Angleterre : La Rose avait beaucoup à se faire pardonner auprès de son public, après une tournée automnale à domicile catastrophique. Le fait est qu'il est bien difficile de cerner le potentiel de cette équipe. Plutôt decevante en générale, son seul réel coup d'éclat sera la magistrale victoire face à nos petits coqs complètement dépassés par tant d'opportunisme et de réussite. Il est encore difficile de ressortir une vraie ossature du XV de Martin Johnson, et je persiste à croire que se priver de Cipriani à l'ouverture est une erreur considérable. L'arrière Armitage a montré que les cannes etaient là mais doit encore faire preuve de constance, Tom Croft a certainement assurer ses arrières à l'aile de la troisième ligne, et Danny Care, le jour où il aura calmer son impulsivité, montra à tout le monde qu'il est largement au dessus d'Harry Ellis. Pour le reste, on a droit à du vieux, vu et revu sous le maillot anglais. Rien de bien neuf pour éclairer notre lanterne sur la version 2009 de cette équipe anglaise.
France : De cette édition 2009 du Tournoi restera graver dans le marbre, la première grosse branlée du coach Marc Lièvremont, et ce face à l'ennemi juré qu'est l'Angleterre. 40 minutes d'absence qui coûtent cher au final dans l'analyse de la prestation globale de l'equipe.
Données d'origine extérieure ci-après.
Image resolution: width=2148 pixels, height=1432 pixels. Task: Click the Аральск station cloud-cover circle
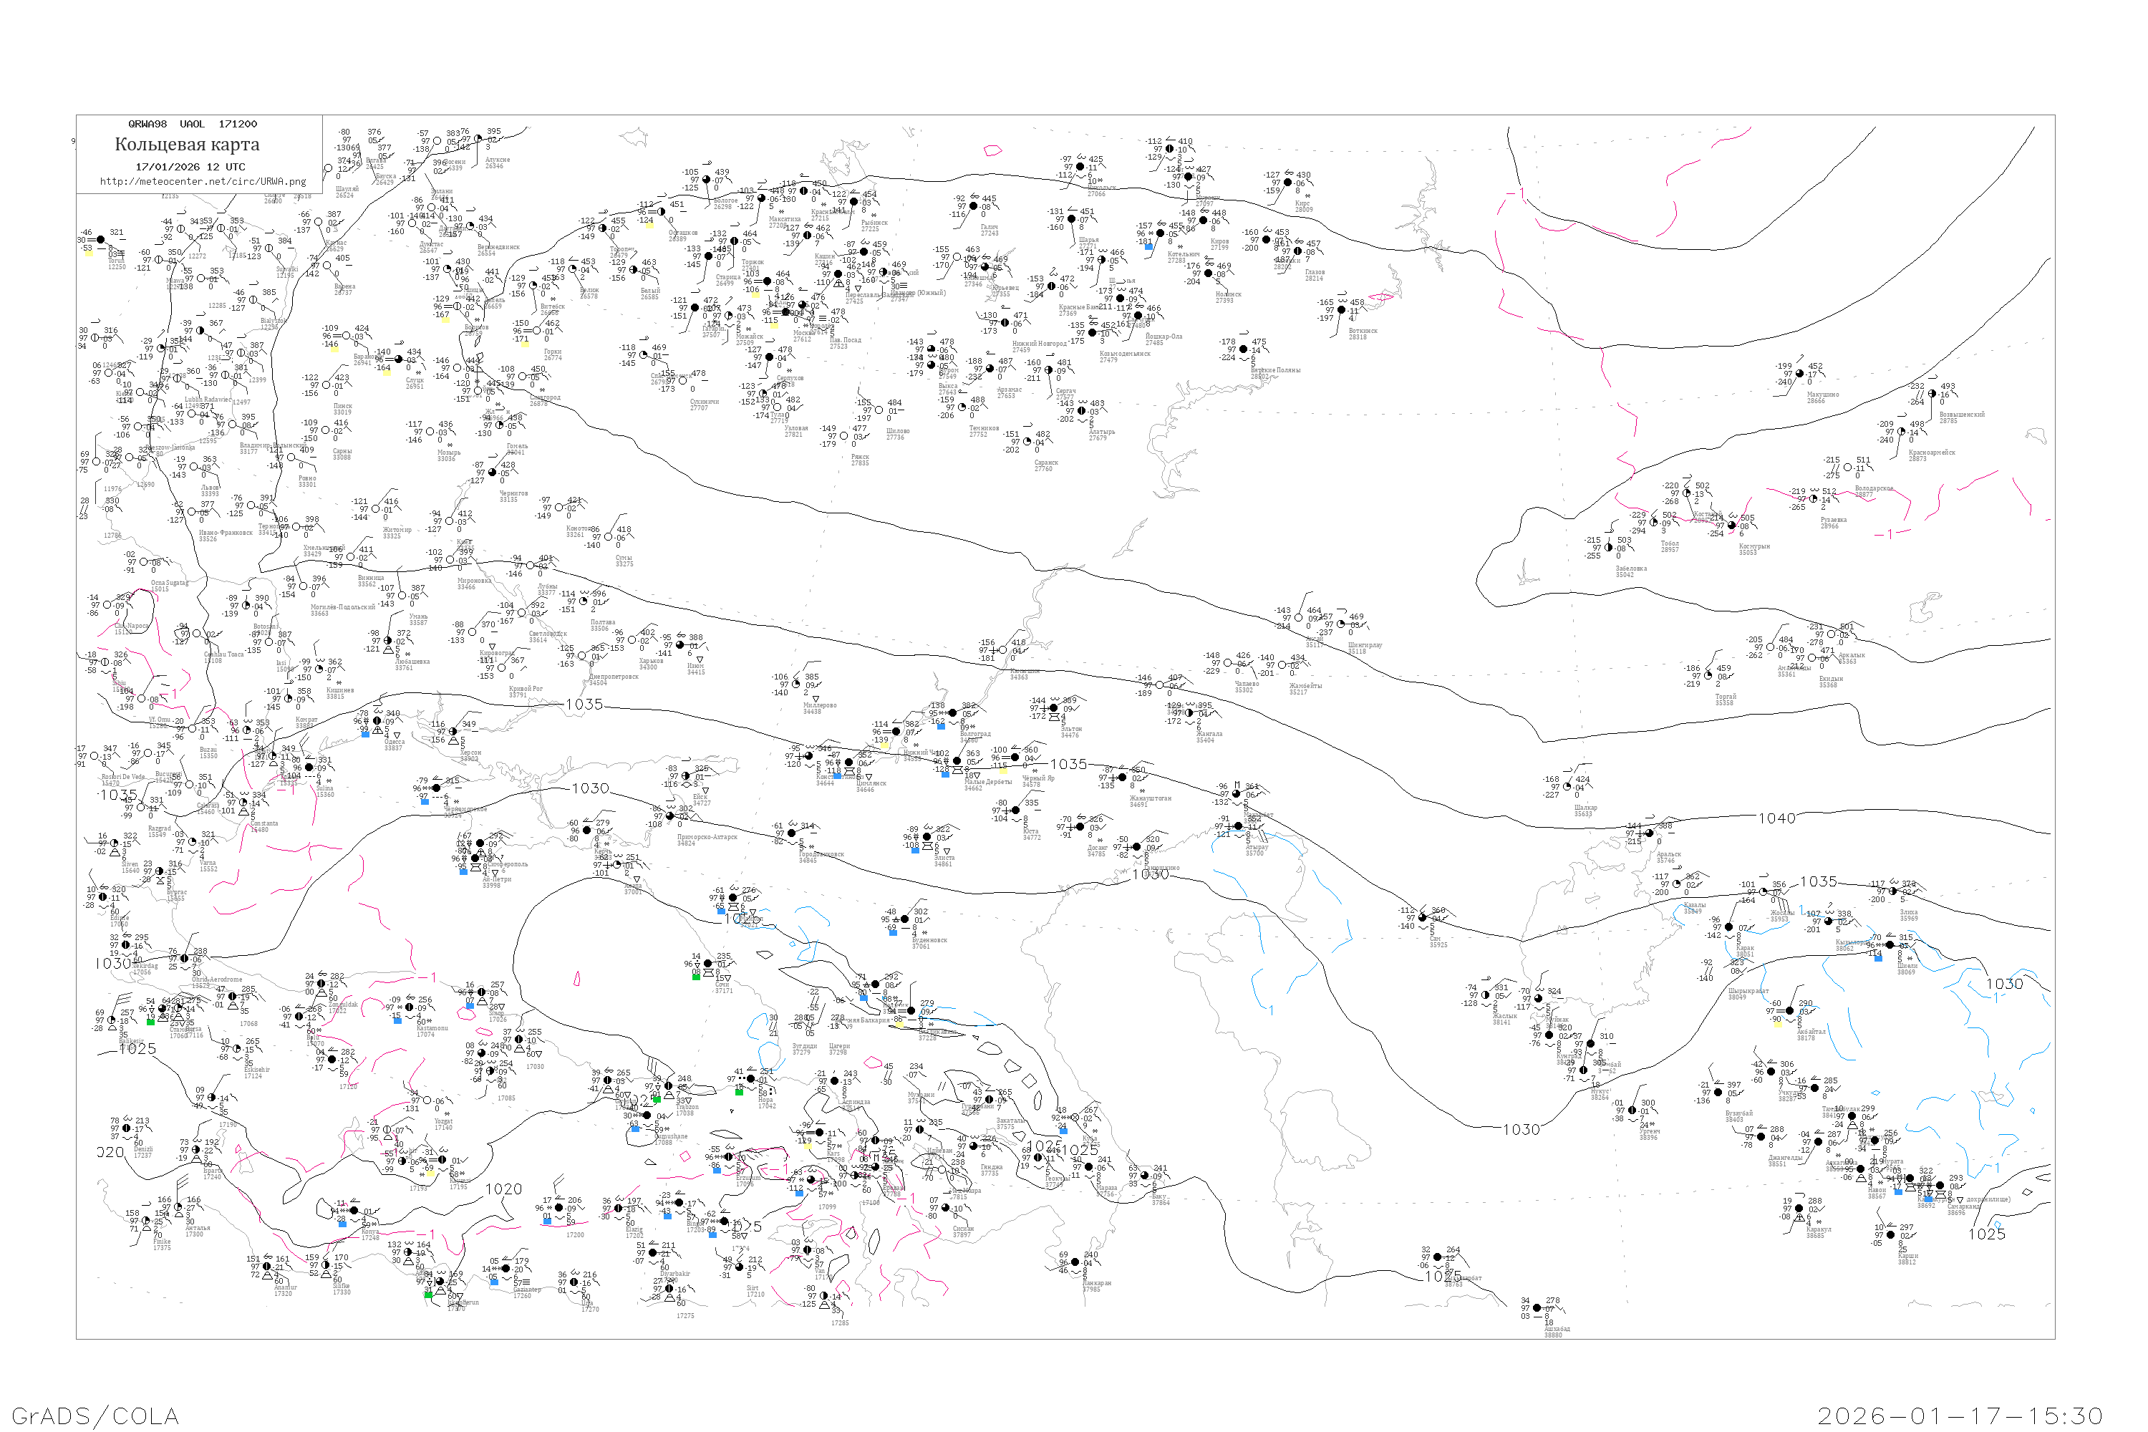tap(1649, 833)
Comment et pourquoi cette équipe est-elle passée à côté dans les si grandes largeurs ? Avant tout par des choix difficilement compréhensible comme se priver d'un buteur comme Beauxis, ou encore laisser Chabal s'epoumoner à l'aile de la troisième ligne. Pourtant, les phases offensives à Croke Park face aux futurs vainqueurs étaient de bonne facture, la défense et l'envie étaient là face aux gallois, ainsi que les libérations rapides au Flaminio de Rome. A présent, la France doit réussir à réunir tous ces facteurs (attaque, défense, aggressivité, déblayage) en un seul et même match.
Galles : le vainqueur des deux derniers Tournoi a failli conserver sa couronne à quelques minutes près et une pénalité de Stephen Jones. Malheureusement, l'ancien ouvreur clermontois n'a pu passer cette pénalité qui aurait brisé les rêves irlandais. Les gallois ont dans l'ensemble fait un bon Tournoi, même s'ils ont peut être parfois fait preuve d'une certaine suffisance contre la France et l'Italie. Quelques légères deceptions comme Michael Philips à la mélée et Ryan Jones en troisième ligne, pour une decouverte en huit Andy Powell, et une énorme confirmation, le deuxième ligne Alun-Wyn Jones.
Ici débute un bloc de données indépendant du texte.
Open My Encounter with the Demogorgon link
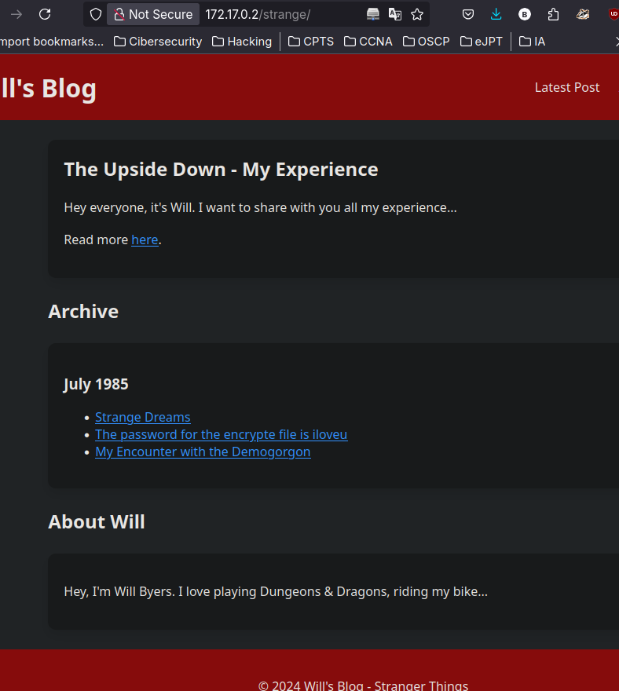 203,452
Ecosse : Se privant des frères Evans qui avaient fait tourner la tête aux toulousains quelques semaines plus tôt, lors de la première rencontre face aux gallois, Frank Hadden est sur un siège ejectable. Le Chardon se bat, est vaillant, etc... mais ne progresse plus. Constat amère mais réaliste, l'Ecosse n'est plus capable que d'exploit ponctuel, seul son hymne faisant encore vibré les foules.
Italie : Nick Mallet, malgré toute son expérience et ses réussites avec l'Afrique du Sud ou le Stade Français, et comme ses prédecesseurs à ce poste, se prend les pieds dans le tapis, et n'arrive pas à rendre cette formation plus consistante, et surtout plus homogène en terme de niveau. Avec une charnière indigne du niveau international, difficile d'obtenir de probants résultats. Porté par un Sergio Parisse qui s'impose comme l'un des tous meilleurs troisième ligne centre au monde, les italiens doivent encore progresser, et l'eventuel passage des clubs locaux dans la ligue celtique pourrait accélerer ce processus.